June 29, 2012 | Graham

Newman hikes workers’ compo insurance 23.4% for video stores



If the Queensland government is interested in privatising anything, they could do worse than running their ruler over WorkCover.

They ┬ámust be sensitive about their latest price hike – I’ve never before had a phone call from WorkCover to inform me that my premiums are about to rise.

Perhaps they are super sensitive in that an increase of 23.4% for video stores is well above the 13% average increase, which in itself is quite bracing.

What is going on here?

Well as insurance premiums inevitably lag the market, this will reflect past events, so presumably one, or a combination, of three things has happened:

  • premiums have been set too low, leading to under-provisioning and insufficient reserves;
  • accidents have increased;
  • payouts have increased faster than the rate of growth in the economy.

Actually point one can operate entirely on its own, as in when a company unsustainably under-cuts its competitors to buy business, or may be a byproduct of two and three.

Point three can be a byproduct of lax dispute settling procedures, or increasingly generous judges.

I’ll send a copy of this blog off to WorkCover to see if they will disentangle this for me.

It is certainly hard to see how the increase could be justified in the case of video stores.

WorkCover premiums are automatically indexed to growth in the economy as they are a percentage of your wages bill. As the economy grows, wages grow, and so does the premium.

Video Stores have a fairly low risk of injury to staff. Paper cuts are the worst injury you encounter on a regular basis – or attention deficit disorder because something really cool is playing on the instore television.

This is reflected in our premium being $0.47 per $100 of wages. This will now increase to $0.58.

The man who rang me from WorkCover advised me that premiums are set on the basis of a client’s claims history, and the claims history of the industry.

We haven’t had any claims, so this increase must be based on the industry. I find it hard to believe that there has been an increase of 23.4% in accidents in the video industry, or that judges have suddenly become over-generous in what awards there have been.

That all points to WorkCover having under-provisioned in the past.

So it’s probably not Campbell’s fault, but another mess he has to clean up.

And if he is to clean it up, I’d suggest investigating the prospects of privatisation at the same time that the area is opened-up to competition.

Just as third party insurance is compulsory, but you can have your choice of private insurer, the same ought to be true of workers’ compensation insurance.

While the government enjoys a monopoly position, no-one in business could have any confidence that the premiums are being set fairly and honestly.

And as an operating insurer, WorkCover has a book that has an asset value from which the state could realise some money to apply to reducing that debt and getting back our Triple A credit rating.

 



Posted by Graham at 12:53 pm | Comments (3) |

3 Comments

  1. What few video stores that are left trading will be soon run out out of business by organisations like Quickflix and the automated DVD machines at most shopping centres, so I wouldn’t worry about them too much. What’s the workcover increase on Walkman manufacturers?

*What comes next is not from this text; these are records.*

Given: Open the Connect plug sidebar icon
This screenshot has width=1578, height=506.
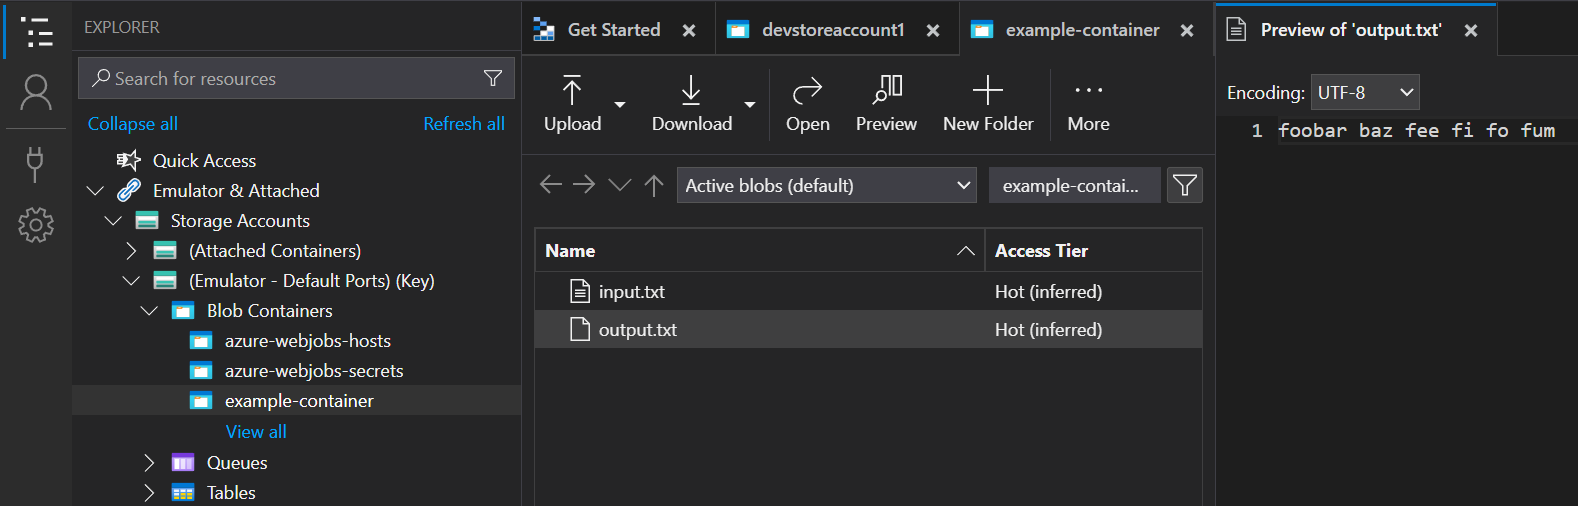Looking at the screenshot, I should tap(36, 164).
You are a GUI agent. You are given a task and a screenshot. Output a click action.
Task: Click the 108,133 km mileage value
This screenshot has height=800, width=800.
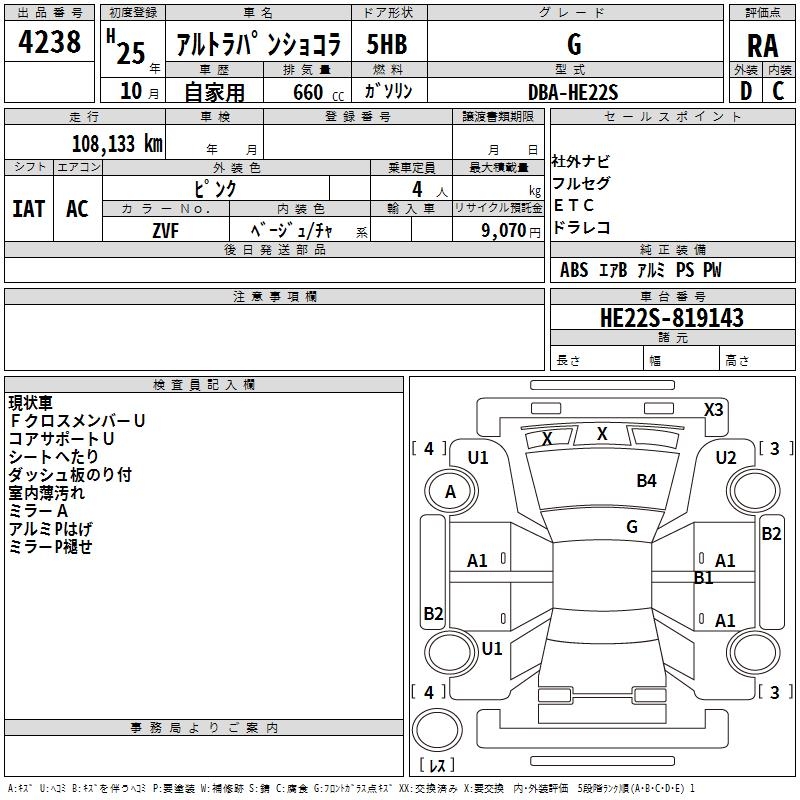coord(117,143)

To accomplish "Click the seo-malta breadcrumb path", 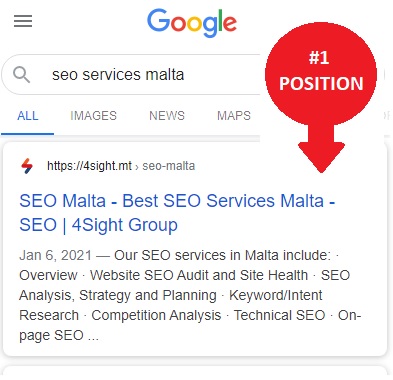I will [x=168, y=166].
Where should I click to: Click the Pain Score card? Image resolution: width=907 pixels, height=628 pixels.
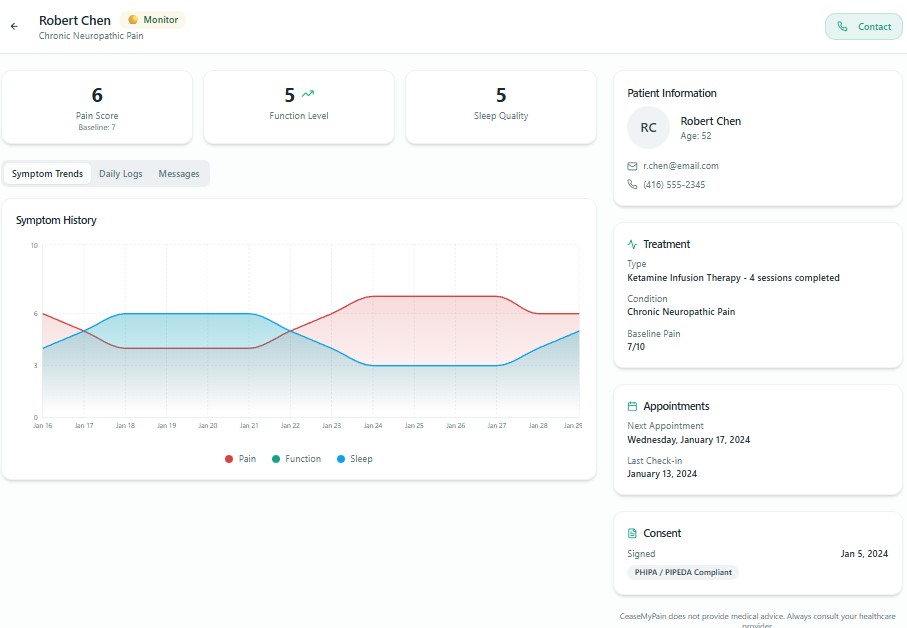(x=97, y=107)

    Comment by Queenslander — June 29, 2012 @ 1:14 pm

  2. The present workers comp scheme must be scrapped.It is too easily abused.

    We need to link super with workers comp.That is,if a worker does not claim on injury due to workers comp,they get a bonus of extra super contributions.

    Currently the present system of workers comp has no rewards for due diligence and is easily rorted.

    Comment by Ross — July 1, 2012 @ 10:20 pm

  3. There is a high risk of injury. Video and convenience stores get held up by robbers regularly. This can lead to claims for physical or mental injuries by the staff who go through these frightening experiences.